[Opening Extracted material section]

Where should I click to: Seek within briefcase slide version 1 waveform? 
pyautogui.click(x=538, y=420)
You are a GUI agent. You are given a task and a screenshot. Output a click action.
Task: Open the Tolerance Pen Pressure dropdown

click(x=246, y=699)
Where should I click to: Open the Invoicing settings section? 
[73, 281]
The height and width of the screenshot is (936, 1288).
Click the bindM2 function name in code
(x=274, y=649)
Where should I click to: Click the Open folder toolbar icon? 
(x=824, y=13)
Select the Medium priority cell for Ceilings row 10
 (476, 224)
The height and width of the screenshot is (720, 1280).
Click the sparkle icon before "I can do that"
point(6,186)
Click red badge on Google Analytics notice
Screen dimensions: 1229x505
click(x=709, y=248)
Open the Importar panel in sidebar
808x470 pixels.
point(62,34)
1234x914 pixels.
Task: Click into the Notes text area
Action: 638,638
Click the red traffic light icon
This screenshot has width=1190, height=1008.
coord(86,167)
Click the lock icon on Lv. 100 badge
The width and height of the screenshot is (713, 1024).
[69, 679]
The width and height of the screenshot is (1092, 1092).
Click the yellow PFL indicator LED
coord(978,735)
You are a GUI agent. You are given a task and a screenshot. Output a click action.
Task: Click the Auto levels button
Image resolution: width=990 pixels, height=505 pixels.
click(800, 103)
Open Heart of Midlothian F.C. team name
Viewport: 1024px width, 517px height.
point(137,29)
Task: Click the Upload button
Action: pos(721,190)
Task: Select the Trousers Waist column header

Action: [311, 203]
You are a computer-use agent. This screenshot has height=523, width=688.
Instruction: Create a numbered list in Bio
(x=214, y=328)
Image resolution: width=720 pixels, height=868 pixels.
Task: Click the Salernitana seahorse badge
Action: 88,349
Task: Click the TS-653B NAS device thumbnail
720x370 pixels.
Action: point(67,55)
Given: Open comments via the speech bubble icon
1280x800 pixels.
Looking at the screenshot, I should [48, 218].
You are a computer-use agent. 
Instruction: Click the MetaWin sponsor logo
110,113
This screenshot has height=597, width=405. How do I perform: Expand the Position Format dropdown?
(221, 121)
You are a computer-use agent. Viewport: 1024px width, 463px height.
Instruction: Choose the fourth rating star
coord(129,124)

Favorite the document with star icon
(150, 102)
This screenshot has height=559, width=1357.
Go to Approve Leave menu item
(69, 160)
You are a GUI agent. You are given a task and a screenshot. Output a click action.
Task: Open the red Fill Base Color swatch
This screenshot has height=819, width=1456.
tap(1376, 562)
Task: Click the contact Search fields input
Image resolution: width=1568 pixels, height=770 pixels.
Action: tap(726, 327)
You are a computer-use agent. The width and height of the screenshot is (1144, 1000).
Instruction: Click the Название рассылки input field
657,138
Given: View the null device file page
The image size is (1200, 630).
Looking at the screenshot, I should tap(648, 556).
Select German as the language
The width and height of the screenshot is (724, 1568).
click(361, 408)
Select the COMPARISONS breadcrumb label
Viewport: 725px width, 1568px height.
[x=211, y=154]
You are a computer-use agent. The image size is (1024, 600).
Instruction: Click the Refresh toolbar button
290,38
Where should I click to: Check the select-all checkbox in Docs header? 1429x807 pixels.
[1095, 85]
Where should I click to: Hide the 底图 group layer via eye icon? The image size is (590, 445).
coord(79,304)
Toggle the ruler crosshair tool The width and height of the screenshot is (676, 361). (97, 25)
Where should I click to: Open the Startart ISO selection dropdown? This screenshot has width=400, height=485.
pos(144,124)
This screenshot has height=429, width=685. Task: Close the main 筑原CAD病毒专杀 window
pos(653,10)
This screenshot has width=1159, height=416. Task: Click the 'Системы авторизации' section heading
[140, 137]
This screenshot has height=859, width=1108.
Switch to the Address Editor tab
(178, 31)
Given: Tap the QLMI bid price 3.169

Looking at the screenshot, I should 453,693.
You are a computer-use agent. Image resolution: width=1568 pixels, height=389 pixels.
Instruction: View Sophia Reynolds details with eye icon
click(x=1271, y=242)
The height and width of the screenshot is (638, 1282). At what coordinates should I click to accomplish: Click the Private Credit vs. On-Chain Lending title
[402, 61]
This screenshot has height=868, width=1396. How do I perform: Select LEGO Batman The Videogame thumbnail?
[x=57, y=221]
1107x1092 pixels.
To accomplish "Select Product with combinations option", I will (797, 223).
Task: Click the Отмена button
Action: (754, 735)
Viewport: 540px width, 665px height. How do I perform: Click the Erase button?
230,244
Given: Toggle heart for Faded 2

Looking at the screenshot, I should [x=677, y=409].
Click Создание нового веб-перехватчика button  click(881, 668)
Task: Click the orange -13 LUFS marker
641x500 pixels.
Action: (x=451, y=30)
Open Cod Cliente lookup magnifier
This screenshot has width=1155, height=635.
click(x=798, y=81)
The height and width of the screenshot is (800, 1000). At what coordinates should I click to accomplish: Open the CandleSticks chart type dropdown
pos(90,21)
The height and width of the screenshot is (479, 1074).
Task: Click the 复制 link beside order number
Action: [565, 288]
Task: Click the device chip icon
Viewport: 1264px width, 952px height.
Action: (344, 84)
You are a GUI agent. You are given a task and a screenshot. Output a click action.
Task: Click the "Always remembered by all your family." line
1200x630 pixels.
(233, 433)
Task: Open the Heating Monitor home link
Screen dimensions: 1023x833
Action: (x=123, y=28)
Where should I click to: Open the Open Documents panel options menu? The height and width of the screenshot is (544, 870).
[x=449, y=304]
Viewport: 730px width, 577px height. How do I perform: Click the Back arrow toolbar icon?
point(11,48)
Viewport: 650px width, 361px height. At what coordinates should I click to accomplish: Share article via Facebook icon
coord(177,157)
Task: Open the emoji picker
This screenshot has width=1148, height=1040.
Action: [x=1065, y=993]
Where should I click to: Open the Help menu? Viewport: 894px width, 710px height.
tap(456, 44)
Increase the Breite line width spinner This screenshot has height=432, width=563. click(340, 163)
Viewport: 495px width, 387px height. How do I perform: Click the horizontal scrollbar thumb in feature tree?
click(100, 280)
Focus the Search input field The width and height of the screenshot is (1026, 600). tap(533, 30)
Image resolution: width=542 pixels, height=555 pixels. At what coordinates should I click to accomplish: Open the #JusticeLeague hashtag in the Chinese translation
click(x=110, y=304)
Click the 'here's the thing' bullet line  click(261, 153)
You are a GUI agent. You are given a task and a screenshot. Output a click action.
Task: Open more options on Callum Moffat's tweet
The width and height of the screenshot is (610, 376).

[Closing Extracted material section]

*Task instructions*.
Among the lines above, count those that include the word "Search". Give only the result.

*Result for this exercise*.
2